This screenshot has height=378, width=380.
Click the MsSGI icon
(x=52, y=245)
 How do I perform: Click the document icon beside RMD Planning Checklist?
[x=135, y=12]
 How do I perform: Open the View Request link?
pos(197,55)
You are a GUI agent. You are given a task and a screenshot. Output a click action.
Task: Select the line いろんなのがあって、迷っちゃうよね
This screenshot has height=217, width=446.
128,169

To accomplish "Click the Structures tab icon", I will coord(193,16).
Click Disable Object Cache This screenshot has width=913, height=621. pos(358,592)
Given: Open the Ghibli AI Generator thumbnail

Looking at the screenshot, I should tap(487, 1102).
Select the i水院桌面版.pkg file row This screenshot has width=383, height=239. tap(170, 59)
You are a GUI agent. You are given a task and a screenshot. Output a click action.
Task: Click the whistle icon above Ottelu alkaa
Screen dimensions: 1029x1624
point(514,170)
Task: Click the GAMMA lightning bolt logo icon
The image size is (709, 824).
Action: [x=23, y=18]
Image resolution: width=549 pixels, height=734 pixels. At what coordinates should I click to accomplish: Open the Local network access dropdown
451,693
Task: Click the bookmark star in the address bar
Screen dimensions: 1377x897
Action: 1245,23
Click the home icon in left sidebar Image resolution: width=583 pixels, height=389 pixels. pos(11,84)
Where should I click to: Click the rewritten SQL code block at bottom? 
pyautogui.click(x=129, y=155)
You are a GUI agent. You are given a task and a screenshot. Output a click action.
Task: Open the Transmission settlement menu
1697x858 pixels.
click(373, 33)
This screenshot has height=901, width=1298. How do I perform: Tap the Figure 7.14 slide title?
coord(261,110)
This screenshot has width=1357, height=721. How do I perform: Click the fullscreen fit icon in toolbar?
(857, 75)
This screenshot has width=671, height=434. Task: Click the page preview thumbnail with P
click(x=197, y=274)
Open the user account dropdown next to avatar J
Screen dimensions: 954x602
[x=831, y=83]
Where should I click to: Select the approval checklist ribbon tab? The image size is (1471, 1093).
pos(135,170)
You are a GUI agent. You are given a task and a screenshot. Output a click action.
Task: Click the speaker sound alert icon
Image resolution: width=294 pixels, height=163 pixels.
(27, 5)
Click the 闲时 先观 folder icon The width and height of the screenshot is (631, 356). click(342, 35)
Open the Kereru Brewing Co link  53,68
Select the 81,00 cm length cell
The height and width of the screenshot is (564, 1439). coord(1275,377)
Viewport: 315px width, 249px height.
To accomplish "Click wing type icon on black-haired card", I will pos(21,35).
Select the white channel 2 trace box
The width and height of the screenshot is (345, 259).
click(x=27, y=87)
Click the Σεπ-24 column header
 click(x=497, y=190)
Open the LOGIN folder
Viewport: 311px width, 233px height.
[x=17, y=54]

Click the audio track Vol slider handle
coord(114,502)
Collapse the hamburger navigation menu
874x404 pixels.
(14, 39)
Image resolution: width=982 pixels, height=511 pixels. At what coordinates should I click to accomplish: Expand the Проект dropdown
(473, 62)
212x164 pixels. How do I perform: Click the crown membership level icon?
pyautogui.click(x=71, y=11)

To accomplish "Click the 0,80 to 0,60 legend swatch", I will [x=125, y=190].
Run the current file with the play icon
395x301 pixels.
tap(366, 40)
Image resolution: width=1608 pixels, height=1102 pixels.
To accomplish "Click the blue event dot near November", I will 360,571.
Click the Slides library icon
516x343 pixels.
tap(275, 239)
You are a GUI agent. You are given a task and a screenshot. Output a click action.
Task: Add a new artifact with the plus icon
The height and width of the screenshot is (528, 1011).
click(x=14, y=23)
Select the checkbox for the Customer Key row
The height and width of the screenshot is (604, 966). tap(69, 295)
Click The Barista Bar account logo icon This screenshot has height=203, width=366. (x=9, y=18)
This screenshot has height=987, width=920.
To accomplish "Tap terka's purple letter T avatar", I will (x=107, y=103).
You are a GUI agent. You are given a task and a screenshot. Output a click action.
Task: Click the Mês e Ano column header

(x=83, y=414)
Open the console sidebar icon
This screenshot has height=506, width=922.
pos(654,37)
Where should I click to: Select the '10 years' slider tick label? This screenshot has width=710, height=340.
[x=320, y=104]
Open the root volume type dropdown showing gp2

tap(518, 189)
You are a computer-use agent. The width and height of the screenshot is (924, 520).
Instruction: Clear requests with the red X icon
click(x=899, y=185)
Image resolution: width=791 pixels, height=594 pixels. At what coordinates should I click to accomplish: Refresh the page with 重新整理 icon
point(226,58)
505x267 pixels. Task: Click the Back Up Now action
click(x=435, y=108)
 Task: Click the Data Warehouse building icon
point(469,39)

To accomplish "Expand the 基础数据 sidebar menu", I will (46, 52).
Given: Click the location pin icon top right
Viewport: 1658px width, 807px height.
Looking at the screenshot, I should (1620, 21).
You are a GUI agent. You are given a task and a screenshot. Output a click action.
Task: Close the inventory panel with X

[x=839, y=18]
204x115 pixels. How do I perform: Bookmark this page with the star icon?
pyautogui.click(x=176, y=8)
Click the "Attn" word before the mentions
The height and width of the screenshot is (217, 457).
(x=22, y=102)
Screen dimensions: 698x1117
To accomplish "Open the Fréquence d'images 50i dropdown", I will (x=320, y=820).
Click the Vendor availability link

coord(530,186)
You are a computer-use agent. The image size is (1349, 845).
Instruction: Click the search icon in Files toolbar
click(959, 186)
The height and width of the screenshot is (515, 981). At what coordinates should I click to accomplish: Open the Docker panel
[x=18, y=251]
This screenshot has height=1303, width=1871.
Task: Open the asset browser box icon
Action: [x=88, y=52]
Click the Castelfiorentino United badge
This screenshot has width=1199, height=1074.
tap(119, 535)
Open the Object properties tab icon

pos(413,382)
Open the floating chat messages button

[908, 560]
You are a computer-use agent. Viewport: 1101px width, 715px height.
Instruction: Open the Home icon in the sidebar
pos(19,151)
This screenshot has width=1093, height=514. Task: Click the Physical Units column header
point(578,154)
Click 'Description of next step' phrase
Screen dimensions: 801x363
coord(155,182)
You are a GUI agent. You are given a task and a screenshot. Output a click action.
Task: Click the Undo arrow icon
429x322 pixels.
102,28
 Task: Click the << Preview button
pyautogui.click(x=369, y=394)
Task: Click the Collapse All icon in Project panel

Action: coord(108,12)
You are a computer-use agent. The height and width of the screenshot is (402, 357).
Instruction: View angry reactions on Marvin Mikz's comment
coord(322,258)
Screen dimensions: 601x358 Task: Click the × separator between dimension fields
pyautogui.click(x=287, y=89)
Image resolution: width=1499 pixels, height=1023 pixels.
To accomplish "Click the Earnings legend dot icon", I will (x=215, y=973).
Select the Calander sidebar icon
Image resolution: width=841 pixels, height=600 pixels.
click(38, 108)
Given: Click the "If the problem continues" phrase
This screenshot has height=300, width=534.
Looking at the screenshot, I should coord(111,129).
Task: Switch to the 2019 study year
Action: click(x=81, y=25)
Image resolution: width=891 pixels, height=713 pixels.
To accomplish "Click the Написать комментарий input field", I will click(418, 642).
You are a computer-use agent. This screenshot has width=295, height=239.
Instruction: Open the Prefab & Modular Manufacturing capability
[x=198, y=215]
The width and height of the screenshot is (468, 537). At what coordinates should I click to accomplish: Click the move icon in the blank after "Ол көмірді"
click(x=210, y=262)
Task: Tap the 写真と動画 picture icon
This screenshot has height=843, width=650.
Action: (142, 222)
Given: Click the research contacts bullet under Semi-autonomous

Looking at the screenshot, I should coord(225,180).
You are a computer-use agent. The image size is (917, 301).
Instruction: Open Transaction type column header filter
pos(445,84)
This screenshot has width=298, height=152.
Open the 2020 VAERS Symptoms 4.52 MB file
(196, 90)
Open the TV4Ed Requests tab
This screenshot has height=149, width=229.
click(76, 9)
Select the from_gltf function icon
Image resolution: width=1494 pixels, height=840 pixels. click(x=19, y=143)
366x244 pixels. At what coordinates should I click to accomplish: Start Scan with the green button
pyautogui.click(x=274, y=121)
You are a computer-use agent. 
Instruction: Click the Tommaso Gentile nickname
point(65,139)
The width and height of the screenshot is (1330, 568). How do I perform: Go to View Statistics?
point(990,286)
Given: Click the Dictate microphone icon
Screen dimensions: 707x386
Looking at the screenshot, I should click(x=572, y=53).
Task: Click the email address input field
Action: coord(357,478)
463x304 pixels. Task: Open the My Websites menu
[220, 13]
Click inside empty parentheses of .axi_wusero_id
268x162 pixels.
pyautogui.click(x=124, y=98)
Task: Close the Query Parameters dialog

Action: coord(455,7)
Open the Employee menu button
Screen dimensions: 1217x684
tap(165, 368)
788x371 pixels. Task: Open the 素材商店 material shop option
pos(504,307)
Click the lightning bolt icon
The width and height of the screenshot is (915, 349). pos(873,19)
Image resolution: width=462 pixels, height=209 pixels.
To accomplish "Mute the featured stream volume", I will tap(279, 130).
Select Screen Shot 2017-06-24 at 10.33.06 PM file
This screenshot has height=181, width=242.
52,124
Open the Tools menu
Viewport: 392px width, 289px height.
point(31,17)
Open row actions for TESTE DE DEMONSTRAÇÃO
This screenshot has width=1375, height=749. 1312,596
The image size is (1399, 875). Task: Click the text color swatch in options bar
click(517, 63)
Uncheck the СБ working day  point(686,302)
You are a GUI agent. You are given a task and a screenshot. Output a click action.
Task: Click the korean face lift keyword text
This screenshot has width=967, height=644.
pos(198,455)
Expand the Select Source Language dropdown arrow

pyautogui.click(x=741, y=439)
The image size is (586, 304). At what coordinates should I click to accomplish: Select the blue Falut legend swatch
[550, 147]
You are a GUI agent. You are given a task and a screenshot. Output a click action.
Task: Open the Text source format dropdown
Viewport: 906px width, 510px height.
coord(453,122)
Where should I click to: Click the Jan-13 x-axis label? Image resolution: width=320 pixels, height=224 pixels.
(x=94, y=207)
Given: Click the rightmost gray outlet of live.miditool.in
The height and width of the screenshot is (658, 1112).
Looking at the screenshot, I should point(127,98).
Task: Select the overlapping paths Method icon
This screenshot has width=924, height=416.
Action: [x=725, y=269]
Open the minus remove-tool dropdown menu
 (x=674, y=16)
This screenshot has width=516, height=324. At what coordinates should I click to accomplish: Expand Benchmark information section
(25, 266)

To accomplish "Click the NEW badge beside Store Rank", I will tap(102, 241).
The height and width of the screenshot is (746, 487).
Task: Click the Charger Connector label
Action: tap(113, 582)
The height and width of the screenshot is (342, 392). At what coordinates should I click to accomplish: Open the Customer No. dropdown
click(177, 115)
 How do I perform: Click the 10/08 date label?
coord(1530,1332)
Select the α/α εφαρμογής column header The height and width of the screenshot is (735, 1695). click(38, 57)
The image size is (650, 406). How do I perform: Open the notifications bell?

---

Goal: Reproduce the data verbatim, beginning with its first line and continuing through the line containing "Action: [x=23, y=18]", with both of those lines included.

Solution:
This screenshot has height=378, width=380.
Click the MsSGI icon
(x=52, y=245)
 How do I perform: Click the document icon beside RMD Planning Checklist?
[x=135, y=12]
 How do I perform: Open the View Request link?
pos(197,55)
You are a GUI agent. You are given a task and a screenshot. Output a click action.
Task: Select the line いろんなのがあって、迷っちゃうよね
This screenshot has height=217, width=446.
128,169

To accomplish "Click the Structures tab icon", I will coord(193,16).
Click Disable Object Cache This screenshot has width=913, height=621. pos(358,592)
Given: Open the Ghibli AI Generator thumbnail

Looking at the screenshot, I should tap(487, 1102).
Select the i水院桌面版.pkg file row This screenshot has width=383, height=239. tap(170, 59)
You are a GUI agent. You are given a task and a screenshot. Output a click action.
Task: Click the whistle icon above Ottelu alkaa
Screen dimensions: 1029x1624
point(514,170)
Task: Click the GAMMA lightning bolt logo icon
The image size is (709, 824).
Action: [x=23, y=18]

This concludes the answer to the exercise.